Signed-off-by: Sum Huynh <31661254+shuynh2017@users.noreply.github.com>

lionelvillard · 2026-02-25T17:27:13Z

Im very well aware of what otel is. I’m trying to understand the value-add provided by tracing. It only makes sense if the scaling engine can be abstractly decomposed in smaller steps, which it can. These steps need to be documented obviously.

Gregory-Pereira · 2026-02-25T19:28:42Z

Im very well aware of what otel is. I’m trying to understand the value-add provided by tracing.
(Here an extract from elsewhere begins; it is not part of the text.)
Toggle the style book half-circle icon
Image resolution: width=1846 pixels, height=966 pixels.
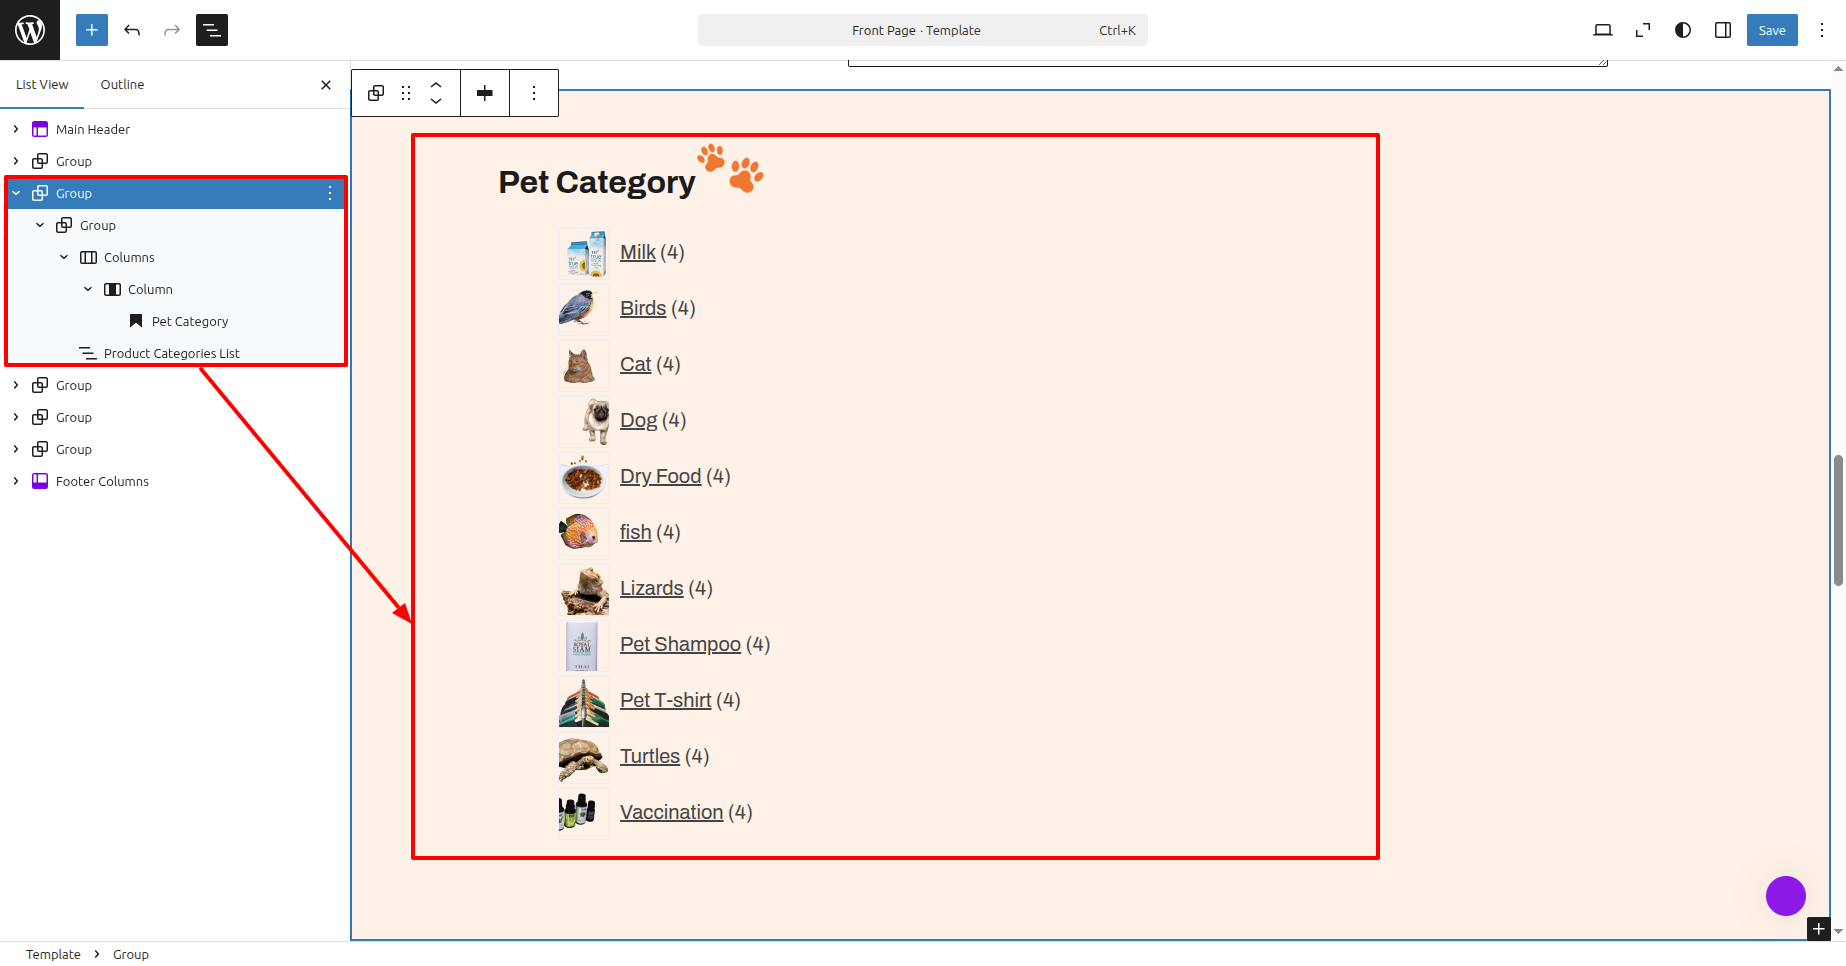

It only makes sense if the scaling engine can be abstractly decomposed in smaller steps, which it can. These steps need to be documented obviously.

From my perspective the value would be rolling up the metrics autoscaler scales on into related buckets. As we introduce more inputs on which to scale and our scaling logic gets more complicated in WVA this is going to be increasingly more difficult and important to pin down. When I envisioned this I have to admit part of the value for me would be defining places within the WVA logic where we could capture this from spans even if its not doing much. Additionally for things like scaling based on queuing or managing the queue signals I thought it would be helpful to boil the variety of Queuing places down into a single point for clarity between, EPP Queue / post request catch point + vLLM request queue + vLLM running requests, to goal being to identify and provide posterity around "why" or which factor(s) lead to the scaling decision.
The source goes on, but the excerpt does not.